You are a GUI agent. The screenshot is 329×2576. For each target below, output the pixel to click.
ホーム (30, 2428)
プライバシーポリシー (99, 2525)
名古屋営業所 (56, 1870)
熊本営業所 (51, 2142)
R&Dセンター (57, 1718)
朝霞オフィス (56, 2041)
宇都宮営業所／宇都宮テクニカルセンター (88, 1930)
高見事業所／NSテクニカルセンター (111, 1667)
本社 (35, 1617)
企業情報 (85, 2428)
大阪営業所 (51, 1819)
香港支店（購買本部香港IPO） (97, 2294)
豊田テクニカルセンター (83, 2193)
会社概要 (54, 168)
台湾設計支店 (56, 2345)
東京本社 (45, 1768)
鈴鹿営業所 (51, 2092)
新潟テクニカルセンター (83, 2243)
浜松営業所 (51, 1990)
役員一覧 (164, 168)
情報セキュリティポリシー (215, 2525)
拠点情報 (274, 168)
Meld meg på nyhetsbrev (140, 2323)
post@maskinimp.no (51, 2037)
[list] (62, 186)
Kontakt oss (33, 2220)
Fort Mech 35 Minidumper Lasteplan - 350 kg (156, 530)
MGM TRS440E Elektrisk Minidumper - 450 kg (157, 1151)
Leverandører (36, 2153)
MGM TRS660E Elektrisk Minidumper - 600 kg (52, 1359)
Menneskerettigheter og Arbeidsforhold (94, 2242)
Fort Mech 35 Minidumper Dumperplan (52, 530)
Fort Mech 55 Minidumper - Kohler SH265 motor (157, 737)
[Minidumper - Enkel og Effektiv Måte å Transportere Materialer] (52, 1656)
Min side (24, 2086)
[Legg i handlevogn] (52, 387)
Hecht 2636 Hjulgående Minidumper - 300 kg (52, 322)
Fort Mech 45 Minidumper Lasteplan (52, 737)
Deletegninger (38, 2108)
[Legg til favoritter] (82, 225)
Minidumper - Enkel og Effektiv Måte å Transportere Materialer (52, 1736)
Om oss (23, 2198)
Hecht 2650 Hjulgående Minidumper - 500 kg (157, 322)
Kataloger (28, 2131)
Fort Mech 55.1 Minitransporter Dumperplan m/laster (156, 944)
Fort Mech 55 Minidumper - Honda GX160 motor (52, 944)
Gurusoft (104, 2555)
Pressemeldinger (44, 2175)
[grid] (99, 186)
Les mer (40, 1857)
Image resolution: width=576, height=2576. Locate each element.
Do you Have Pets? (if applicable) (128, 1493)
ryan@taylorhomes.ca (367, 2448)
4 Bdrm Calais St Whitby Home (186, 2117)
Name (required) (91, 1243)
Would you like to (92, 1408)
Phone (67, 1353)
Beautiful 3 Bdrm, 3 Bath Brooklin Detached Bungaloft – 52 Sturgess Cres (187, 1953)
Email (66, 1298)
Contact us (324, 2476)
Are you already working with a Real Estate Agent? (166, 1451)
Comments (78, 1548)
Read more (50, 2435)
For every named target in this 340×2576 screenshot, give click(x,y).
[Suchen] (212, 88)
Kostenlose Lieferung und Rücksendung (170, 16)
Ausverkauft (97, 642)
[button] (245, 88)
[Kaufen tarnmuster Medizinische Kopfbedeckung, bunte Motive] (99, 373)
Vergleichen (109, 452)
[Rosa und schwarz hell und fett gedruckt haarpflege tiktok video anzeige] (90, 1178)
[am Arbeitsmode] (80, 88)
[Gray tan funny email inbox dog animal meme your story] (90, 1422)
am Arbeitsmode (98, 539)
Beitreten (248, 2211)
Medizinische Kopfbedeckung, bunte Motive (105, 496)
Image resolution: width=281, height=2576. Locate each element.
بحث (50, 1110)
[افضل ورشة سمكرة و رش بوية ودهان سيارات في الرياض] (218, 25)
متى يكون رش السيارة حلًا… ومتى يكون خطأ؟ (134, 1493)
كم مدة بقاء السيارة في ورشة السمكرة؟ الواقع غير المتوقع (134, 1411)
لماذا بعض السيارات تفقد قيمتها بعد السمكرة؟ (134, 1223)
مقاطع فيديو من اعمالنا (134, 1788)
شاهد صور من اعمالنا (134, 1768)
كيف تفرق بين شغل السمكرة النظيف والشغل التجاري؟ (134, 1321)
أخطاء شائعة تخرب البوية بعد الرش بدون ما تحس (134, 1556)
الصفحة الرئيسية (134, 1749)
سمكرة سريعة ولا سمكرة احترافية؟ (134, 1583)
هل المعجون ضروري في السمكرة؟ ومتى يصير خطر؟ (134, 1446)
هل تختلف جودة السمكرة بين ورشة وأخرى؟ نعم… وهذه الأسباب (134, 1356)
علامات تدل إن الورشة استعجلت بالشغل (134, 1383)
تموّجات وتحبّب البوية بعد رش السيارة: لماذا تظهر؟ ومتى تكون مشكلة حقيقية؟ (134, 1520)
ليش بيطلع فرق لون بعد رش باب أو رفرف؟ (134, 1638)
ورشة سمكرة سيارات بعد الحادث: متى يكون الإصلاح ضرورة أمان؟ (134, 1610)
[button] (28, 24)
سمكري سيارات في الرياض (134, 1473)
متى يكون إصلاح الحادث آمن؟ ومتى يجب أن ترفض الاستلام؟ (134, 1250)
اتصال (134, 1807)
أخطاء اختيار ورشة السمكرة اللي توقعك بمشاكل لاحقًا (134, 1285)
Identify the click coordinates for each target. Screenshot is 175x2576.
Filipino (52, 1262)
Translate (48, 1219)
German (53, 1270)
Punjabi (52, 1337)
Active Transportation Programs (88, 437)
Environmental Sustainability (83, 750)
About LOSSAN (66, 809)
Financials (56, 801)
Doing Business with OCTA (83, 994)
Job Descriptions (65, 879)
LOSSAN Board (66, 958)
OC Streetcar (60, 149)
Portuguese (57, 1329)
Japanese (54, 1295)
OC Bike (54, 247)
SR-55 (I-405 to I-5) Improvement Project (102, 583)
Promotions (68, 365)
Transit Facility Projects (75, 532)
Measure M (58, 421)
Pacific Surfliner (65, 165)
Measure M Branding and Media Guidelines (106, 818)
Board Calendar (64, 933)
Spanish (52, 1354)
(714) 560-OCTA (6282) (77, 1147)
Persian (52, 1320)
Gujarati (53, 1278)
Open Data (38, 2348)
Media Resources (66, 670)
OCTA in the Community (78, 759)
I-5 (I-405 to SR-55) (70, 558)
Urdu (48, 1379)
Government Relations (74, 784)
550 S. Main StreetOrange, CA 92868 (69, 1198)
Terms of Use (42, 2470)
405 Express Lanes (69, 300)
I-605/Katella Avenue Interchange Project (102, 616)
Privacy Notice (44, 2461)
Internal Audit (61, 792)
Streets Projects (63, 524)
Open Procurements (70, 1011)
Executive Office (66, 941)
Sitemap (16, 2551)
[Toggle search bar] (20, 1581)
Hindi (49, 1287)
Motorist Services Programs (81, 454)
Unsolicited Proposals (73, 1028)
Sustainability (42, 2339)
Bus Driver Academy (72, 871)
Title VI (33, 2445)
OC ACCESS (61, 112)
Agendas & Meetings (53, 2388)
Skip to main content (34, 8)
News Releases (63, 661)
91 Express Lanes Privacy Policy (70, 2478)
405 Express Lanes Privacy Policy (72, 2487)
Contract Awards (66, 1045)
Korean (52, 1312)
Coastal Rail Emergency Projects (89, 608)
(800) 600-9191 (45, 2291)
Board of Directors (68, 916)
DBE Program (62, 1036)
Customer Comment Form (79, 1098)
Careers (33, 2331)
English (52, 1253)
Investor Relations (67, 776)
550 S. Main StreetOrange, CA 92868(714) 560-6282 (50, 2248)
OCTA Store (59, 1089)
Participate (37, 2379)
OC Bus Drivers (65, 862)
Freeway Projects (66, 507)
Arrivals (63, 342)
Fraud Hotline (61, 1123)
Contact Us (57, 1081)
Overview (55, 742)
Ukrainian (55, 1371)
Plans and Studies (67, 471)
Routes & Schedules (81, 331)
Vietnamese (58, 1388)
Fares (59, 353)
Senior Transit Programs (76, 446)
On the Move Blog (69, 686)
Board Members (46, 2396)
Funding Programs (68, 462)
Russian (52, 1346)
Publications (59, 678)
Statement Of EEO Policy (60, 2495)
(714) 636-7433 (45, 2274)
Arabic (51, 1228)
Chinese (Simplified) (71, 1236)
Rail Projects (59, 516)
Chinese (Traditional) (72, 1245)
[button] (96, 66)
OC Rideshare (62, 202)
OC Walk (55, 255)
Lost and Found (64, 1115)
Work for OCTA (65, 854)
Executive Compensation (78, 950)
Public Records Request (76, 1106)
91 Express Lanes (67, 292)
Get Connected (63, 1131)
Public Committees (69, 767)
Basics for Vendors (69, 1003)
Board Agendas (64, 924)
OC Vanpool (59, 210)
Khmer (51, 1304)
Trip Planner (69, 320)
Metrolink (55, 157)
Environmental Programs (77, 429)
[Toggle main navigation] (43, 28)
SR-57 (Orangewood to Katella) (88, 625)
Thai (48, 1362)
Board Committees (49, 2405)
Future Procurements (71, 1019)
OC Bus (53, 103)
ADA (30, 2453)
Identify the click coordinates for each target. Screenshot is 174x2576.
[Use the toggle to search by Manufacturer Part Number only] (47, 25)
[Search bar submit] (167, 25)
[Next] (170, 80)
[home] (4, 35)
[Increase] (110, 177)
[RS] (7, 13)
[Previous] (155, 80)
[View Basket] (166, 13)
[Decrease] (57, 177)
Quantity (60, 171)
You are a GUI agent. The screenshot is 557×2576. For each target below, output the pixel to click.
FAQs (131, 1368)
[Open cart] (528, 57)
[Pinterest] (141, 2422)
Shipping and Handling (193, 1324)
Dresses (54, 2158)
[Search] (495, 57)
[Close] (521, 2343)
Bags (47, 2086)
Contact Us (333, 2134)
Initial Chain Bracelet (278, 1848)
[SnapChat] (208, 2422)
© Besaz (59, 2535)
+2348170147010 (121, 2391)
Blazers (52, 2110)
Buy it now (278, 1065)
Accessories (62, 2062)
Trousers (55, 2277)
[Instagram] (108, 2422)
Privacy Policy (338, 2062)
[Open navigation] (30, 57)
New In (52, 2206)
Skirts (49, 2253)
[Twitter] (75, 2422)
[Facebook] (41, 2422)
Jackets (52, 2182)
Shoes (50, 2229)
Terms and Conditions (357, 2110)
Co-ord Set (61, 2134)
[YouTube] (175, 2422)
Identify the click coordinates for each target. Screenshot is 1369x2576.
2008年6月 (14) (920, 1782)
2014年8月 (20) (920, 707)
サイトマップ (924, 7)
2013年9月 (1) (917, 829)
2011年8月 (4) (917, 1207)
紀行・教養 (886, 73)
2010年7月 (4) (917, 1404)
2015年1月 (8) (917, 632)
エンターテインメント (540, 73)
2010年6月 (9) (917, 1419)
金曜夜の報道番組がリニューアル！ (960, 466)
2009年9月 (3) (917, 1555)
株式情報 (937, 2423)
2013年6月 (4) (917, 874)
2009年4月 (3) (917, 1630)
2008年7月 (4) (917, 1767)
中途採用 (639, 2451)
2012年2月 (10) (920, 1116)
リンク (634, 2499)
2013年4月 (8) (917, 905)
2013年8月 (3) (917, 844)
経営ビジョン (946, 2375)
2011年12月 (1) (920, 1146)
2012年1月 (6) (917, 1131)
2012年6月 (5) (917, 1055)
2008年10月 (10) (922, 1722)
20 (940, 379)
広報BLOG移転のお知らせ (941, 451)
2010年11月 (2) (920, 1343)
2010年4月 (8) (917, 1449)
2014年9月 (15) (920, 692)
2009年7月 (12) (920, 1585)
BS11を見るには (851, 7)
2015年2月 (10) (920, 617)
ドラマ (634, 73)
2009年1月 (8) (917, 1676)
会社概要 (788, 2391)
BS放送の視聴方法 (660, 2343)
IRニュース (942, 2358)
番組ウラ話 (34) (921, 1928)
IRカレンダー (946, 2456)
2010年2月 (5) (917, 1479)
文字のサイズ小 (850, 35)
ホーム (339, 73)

++++++++++++++++++++

• **Problem description**
From the material above, copy exactly the lines between the line holding "[Gray tan funny" and the line holding "Government Relations (74, 784)", inclusive, and only those.

• **Solved exercise**
[Gray tan funny email inbox dog animal meme your story] (90, 1422)
am Arbeitsmode (98, 539)
Beitreten (248, 2211)
Medizinische Kopfbedeckung, bunte Motive (105, 496)
Image resolution: width=281, height=2576. Locate each element.
بحث (50, 1110)
[افضل ورشة سمكرة و رش بوية ودهان سيارات في الرياض] (218, 25)
متى يكون رش السيارة حلًا… ومتى يكون خطأ؟ (134, 1493)
كم مدة بقاء السيارة في ورشة السمكرة؟ الواقع غير المتوقع (134, 1411)
لماذا بعض السيارات تفقد قيمتها بعد السمكرة؟ (134, 1223)
مقاطع فيديو من اعمالنا (134, 1788)
شاهد صور من اعمالنا (134, 1768)
كيف تفرق بين شغل السمكرة النظيف والشغل التجاري؟ (134, 1321)
أخطاء شائعة تخرب البوية بعد الرش بدون ما تحس (134, 1556)
الصفحة الرئيسية (134, 1749)
سمكرة سريعة ولا سمكرة احترافية؟ (134, 1583)
هل المعجون ضروري في السمكرة؟ ومتى يصير خطر؟ (134, 1446)
هل تختلف جودة السمكرة بين ورشة وأخرى؟ نعم… وهذه الأسباب (134, 1356)
علامات تدل إن الورشة استعجلت بالشغل (134, 1383)
تموّجات وتحبّب البوية بعد رش السيارة: لماذا تظهر؟ ومتى تكون مشكلة حقيقية؟ (134, 1520)
ليش بيطلع فرق لون بعد رش باب أو رفرف؟ (134, 1638)
ورشة سمكرة سيارات بعد الحادث: متى يكون الإصلاح ضرورة أمان؟ (134, 1610)
[button] (28, 24)
سمكري سيارات في الرياض (134, 1473)
متى يكون إصلاح الحادث آمن؟ ومتى يجب أن ترفض الاستلام؟ (134, 1250)
اتصال (134, 1807)
أخطاء اختيار ورشة السمكرة اللي توقعك بمشاكل لاحقًا (134, 1285)
Identify the click coordinates for each target. Screenshot is 175x2576.
Filipino (52, 1262)
Translate (48, 1219)
German (53, 1270)
Punjabi (52, 1337)
Active Transportation Programs (88, 437)
Environmental Sustainability (83, 750)
About LOSSAN (66, 809)
Financials (56, 801)
Doing Business with OCTA (83, 994)
Job Descriptions (65, 879)
LOSSAN Board (66, 958)
OC Streetcar (60, 149)
Portuguese (57, 1329)
Japanese (54, 1295)
OC Bike (54, 247)
SR-55 (I-405 to I-5) Improvement Project (102, 583)
Promotions (68, 365)
Transit Facility Projects (75, 532)
Measure M (58, 421)
Pacific Surfliner (65, 165)
Measure M Branding and Media Guidelines (106, 818)
Board Calendar (64, 933)
Spanish (52, 1354)
(714) 560-OCTA (6282) (77, 1147)
Persian (52, 1320)
Gujarati (53, 1278)
Open Data (38, 2348)
Media Resources (66, 670)
OCTA in the Community (78, 759)
I-5 (I-405 to SR-55) (70, 558)
Urdu (48, 1379)
Government Relations (74, 784)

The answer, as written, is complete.